I have no experience of serious expert system development, but I've played with some related algorithms.
Bayes theorem is interesting for when your information contains the wrong probabilities - the probability of x given y when you need the probability of y given x, basically.
ID3 is an easy-to-understand way of deciding which question to ask first, so you can turn a huge table of facts into a decision tree. Strictly, I don't think ID3 can cope with an exclusive-or kind of decision, but it's not that hard to adapt.
Basically, it uses "entropy" calculations - the weighted average of the amount of information you would gain if you received a particular answer, given the probability of that answer (both for the information calculation and the weight). In an either-or choice, a very unlikely answer gives you a lot of information - if you get that answer. Once you weight the answers, the questions that give the most information on average tend to have balanced answer probabilities. One issue is that a question with a lot of (well balanced) answers has more entropy than one with a few possible answers. That actually works well for my multiple dispatch thing, but might mean that a real expert system would tend to ask awkward questions first rather than simple ones.

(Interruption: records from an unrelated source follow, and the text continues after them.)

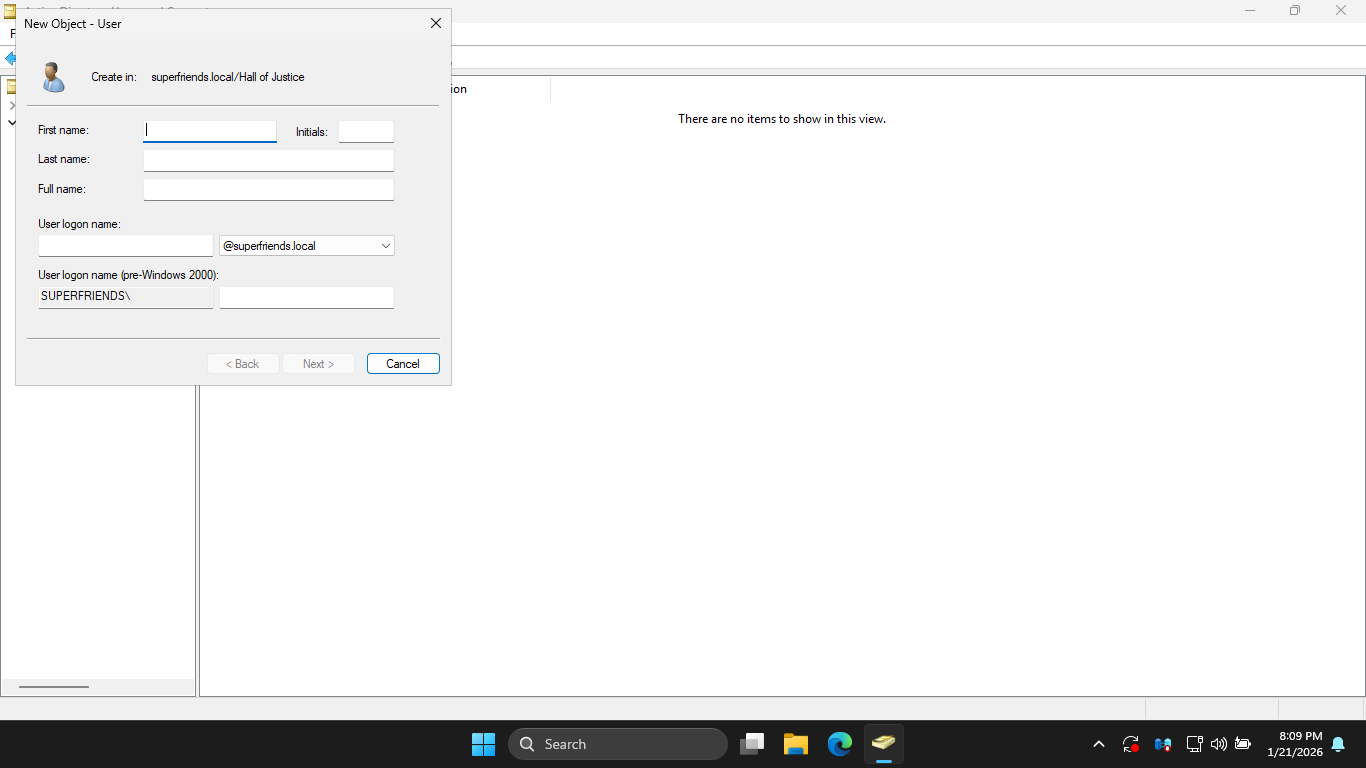Click the Active Directory Users taskbar icon
Screen dimensions: 1366x768
click(x=883, y=744)
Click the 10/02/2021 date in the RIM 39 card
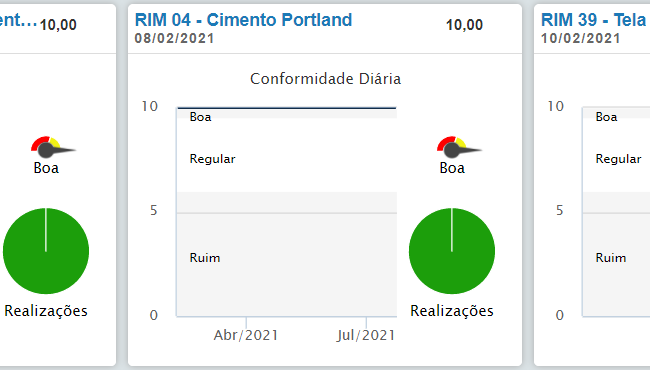The image size is (650, 370). (x=580, y=39)
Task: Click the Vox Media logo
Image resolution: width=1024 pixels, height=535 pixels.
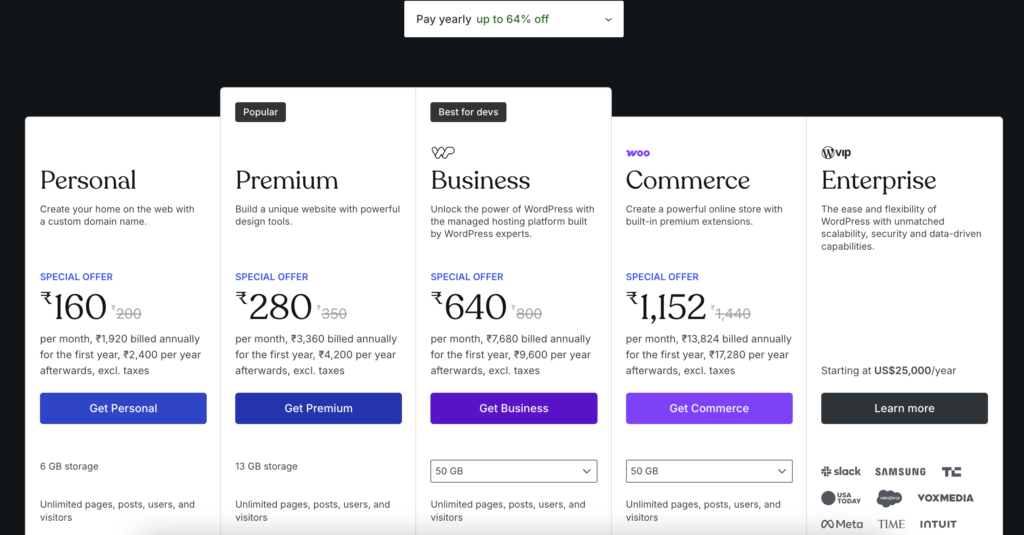Action: (945, 498)
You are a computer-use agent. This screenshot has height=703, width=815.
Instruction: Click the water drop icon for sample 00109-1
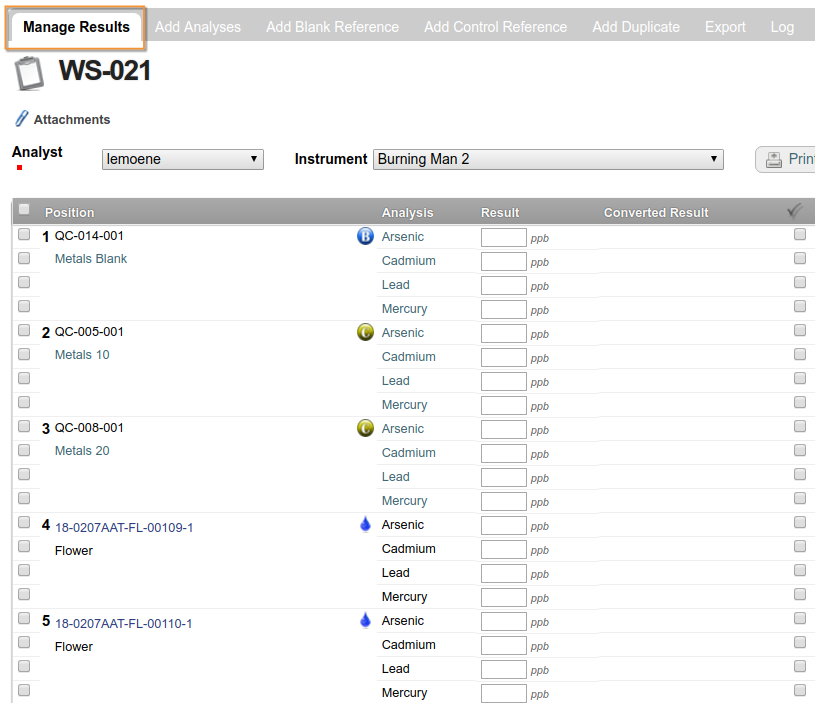[365, 524]
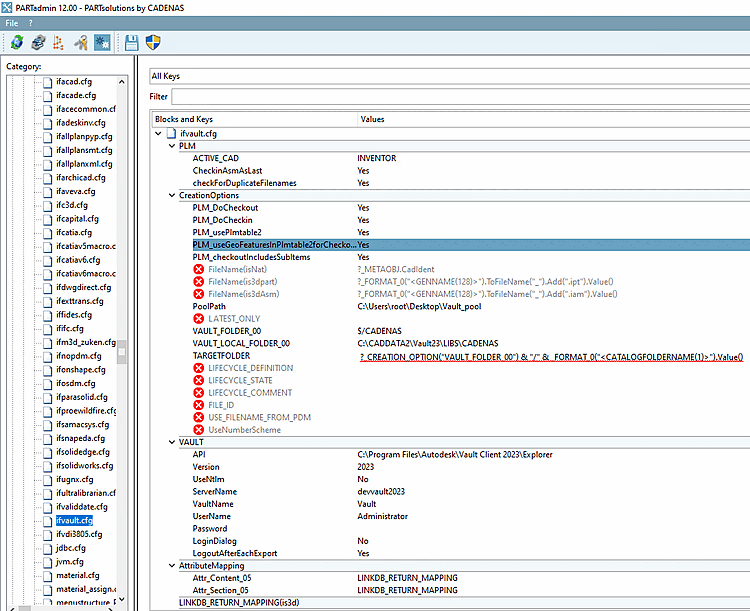
Task: Click the orange tree structure toolbar icon
Action: [x=59, y=43]
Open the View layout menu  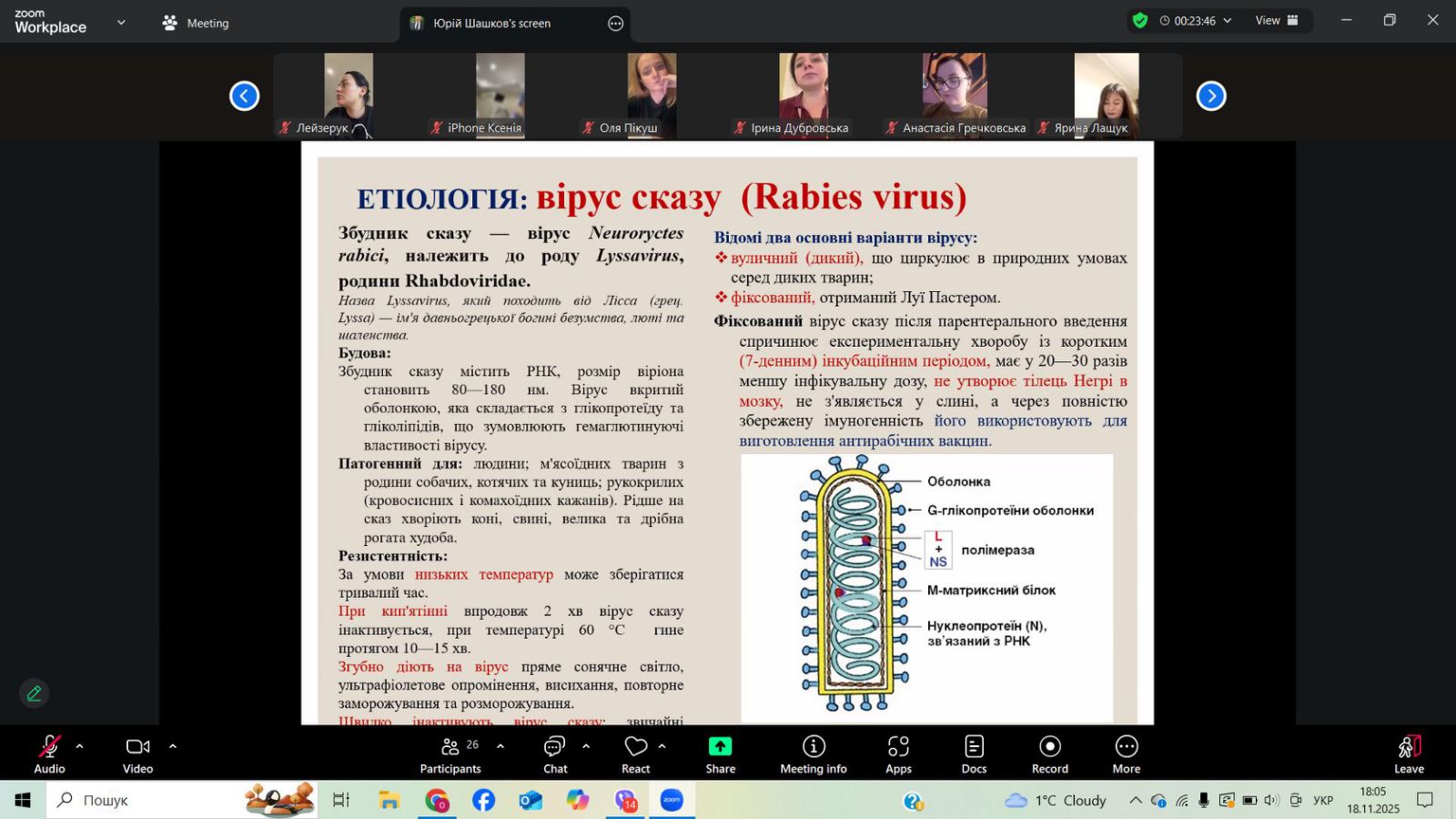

I use a variation on the theme for a multiple-dispatch handling code generator utility. Yes, it's overkill, but I had that code already written out of interest, so it made sense to use it.
The thing about multiple dispatch functions, though, is that there's only a few "what run-time type is that parameter?" questions to consider. In real life, ID3 is supposed to be a bit slow, so there's loads of alternatives. One classic is I think called CN4.5. I never spent the time to understand it, though.
ID3 and similar decision-tree building algorithms are often called "rule induction" algorithms. I think I first saw ID3 in an ancient issue of PC World, where the example was identifying a coin by its properties (round or polygon, silver or bronze etc).
Of course algorithms and snippets of probability theory, in themselves, don't add up to much. Even if you know the basic algorithms, that seems to be only the first small step to understanding how to apply them. For example, my multiple dispatch thing is very neat - the table of questions (parameters), answers (run-time types) and conclusions (which implementation) is fully defined by the rules of the tool. I don't have to worry about things like asking too many questions, and therefore parroting specific training examples rather than learning principles. And I'm very glad I don't have that subjective issue to worry about.